- TO DO
Every record below is to be retyped exactly, with any pictures left out.

Stored data entries:
--- START ---

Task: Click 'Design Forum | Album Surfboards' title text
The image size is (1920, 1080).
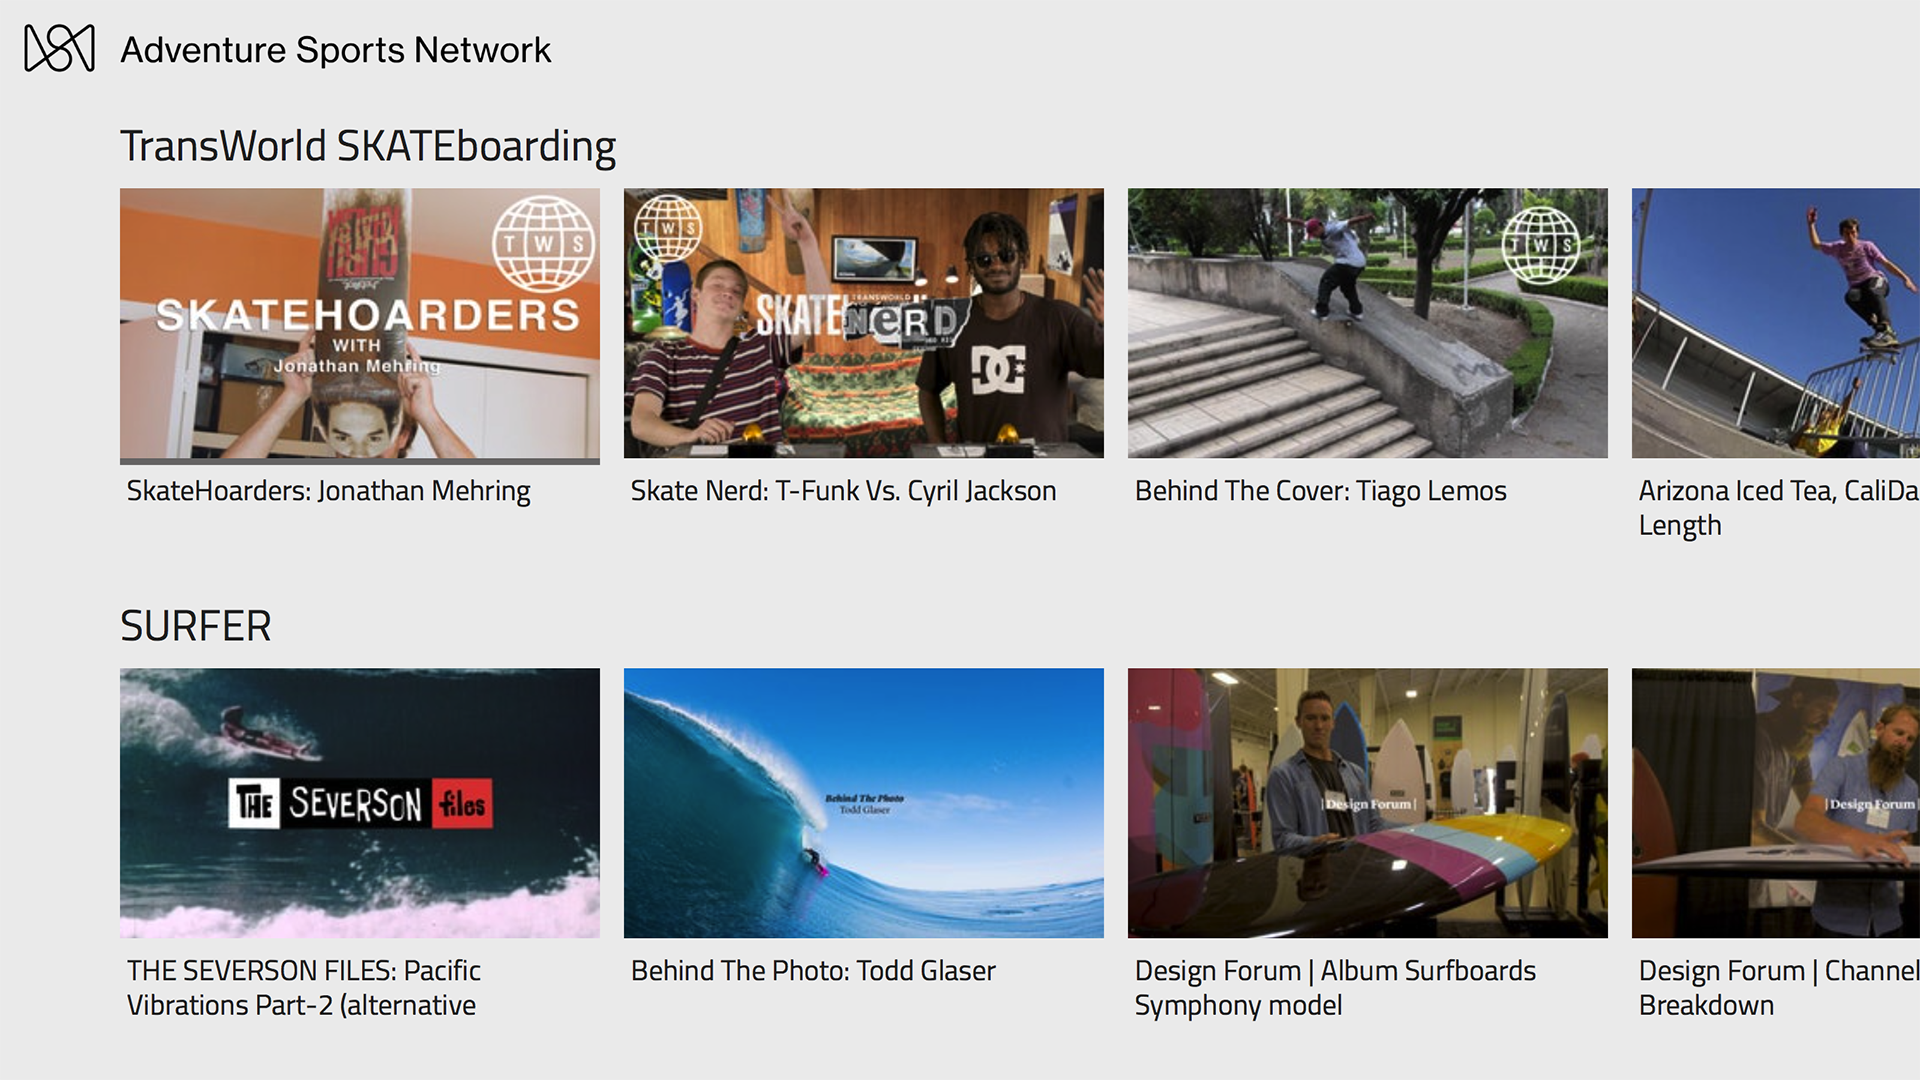Action: click(1335, 971)
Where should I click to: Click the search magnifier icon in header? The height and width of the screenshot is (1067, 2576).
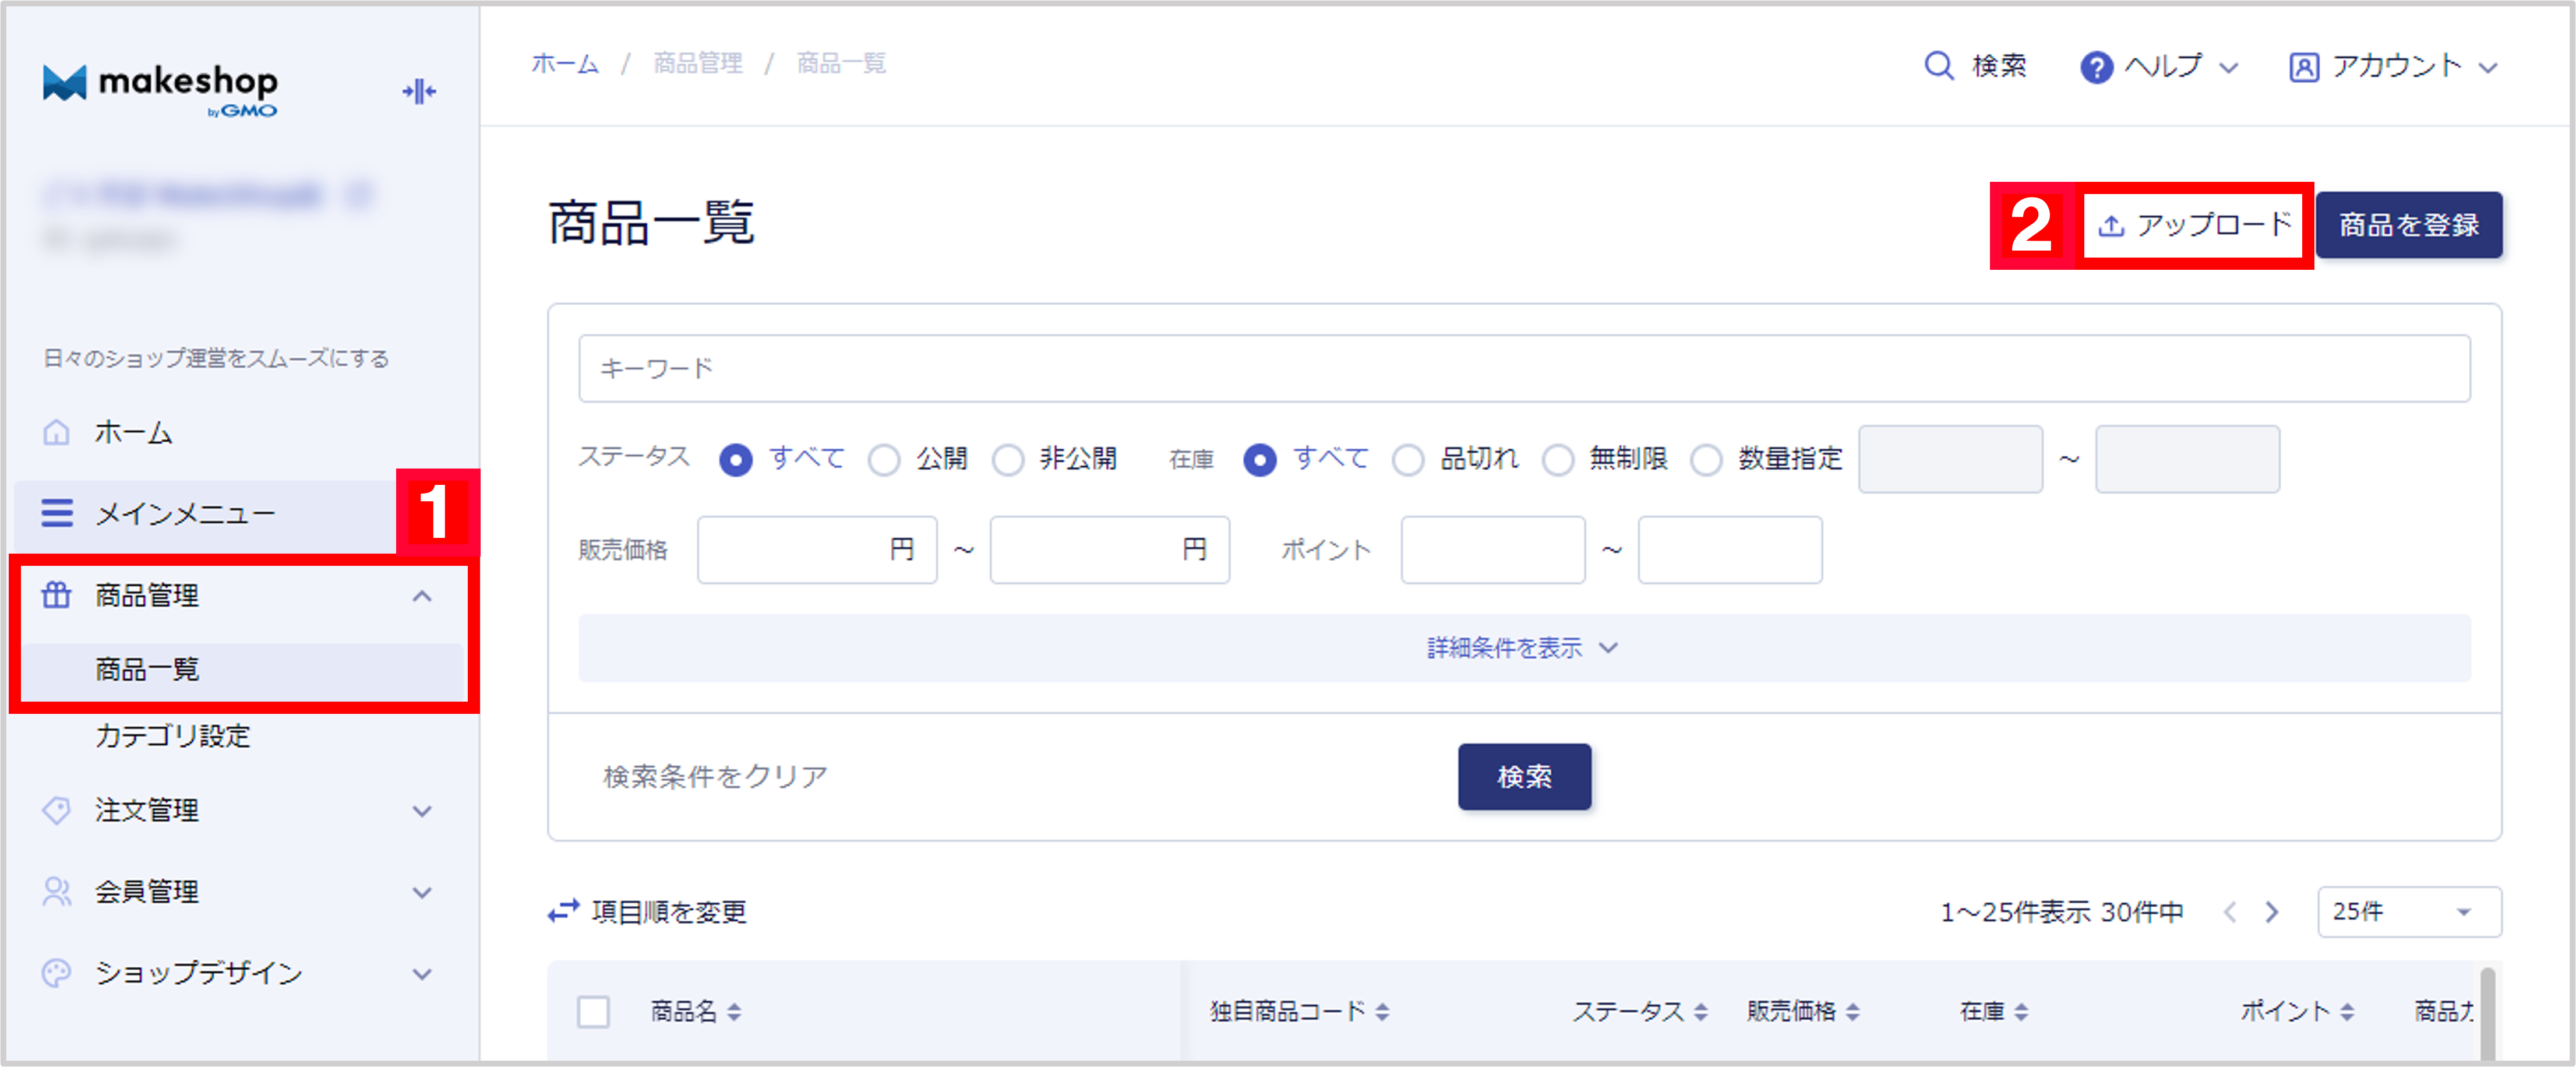point(1938,66)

--- END ---

- PROBLEM SOLUTION
Task: Click 'Design Forum | Album Surfboards' title text
The image size is (1920, 1080).
Action: click(1335, 971)
Where should I click to: Click the search magnifier icon in header? The height and width of the screenshot is (1067, 2576).
point(1938,66)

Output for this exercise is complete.